VIE Technologies CEO Rahul Chaturvedi holds up a sensor on June 25, 2024, in San Diego. VIE installs these on aging transformers to help predict and reduce grid failures.
VIE Technologies
Cooling servers down
Generative AI data centers will also require 4.2 billion to 6.6 billion cubic meters of water withdrawal by 2027 to stay cool, according to Ren’s research. That’s more than the total annual water withdrawal of half of the U.K.
“Everybody is worried about AI being energy intensive. We can solve that when we get off our ass and stop being such idiots about nuclear, right? That’s solvable. Water is the fundamental limiting factor to what is coming in terms of AI,” said Tom Ferguson, managing partner at Burnt Island Ventures.
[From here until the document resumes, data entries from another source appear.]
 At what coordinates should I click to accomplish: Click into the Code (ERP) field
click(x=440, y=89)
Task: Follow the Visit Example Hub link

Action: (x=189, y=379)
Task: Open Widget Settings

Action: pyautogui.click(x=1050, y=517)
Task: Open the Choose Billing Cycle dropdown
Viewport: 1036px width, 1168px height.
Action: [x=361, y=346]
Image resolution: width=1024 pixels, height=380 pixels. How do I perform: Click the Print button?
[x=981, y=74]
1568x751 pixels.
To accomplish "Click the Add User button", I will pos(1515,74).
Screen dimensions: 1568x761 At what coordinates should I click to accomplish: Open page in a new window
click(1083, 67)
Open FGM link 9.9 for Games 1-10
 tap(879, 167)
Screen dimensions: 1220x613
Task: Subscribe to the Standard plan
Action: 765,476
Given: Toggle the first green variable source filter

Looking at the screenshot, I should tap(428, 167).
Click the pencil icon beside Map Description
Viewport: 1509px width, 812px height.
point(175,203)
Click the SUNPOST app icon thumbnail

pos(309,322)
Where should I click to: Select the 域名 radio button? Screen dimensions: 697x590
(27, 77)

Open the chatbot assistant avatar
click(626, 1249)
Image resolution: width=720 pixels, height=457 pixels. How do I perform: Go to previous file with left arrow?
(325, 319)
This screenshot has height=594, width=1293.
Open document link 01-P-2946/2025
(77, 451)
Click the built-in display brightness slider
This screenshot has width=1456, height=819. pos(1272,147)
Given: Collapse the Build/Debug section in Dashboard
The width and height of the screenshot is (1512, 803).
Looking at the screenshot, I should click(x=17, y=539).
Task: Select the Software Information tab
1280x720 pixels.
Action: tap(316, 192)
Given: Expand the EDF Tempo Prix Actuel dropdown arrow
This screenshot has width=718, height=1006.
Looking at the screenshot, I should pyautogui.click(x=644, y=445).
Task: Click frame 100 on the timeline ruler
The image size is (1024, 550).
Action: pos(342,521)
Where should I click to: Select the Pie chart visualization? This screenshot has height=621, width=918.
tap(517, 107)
Ren’s research team found that every 10-50 ChatGPT prompts can burn through about what you’d find in a standard 16-ounce water bottle.
Much of that water is used for evaporative cooling, but Vantage’s Santa Clara data center has large air conditioning units that cool the building without any water withdrawal.
Another solution is using liquid for direct-to-chip cooling.
“For a lot of data centers, that requires an enormous amount of retrofit. In our case at Vantage, about six years ago, we deployed a design that would allow for us to tap into that cold water loop here on the data hall floor,” Vantage’s Tench said.
Companies like Apple, Samsung and Qualcomm have touted the benefits of on-device AI, keeping power-hungry queries off the cloud, and out of power-strapped data centers.
“We’ll have as much AI as those data centers will support. And it may be less than what people aspire to. But ultimately, there’s a lot of people working on finding ways to un-throttle some of those supply constraints,” Tench said.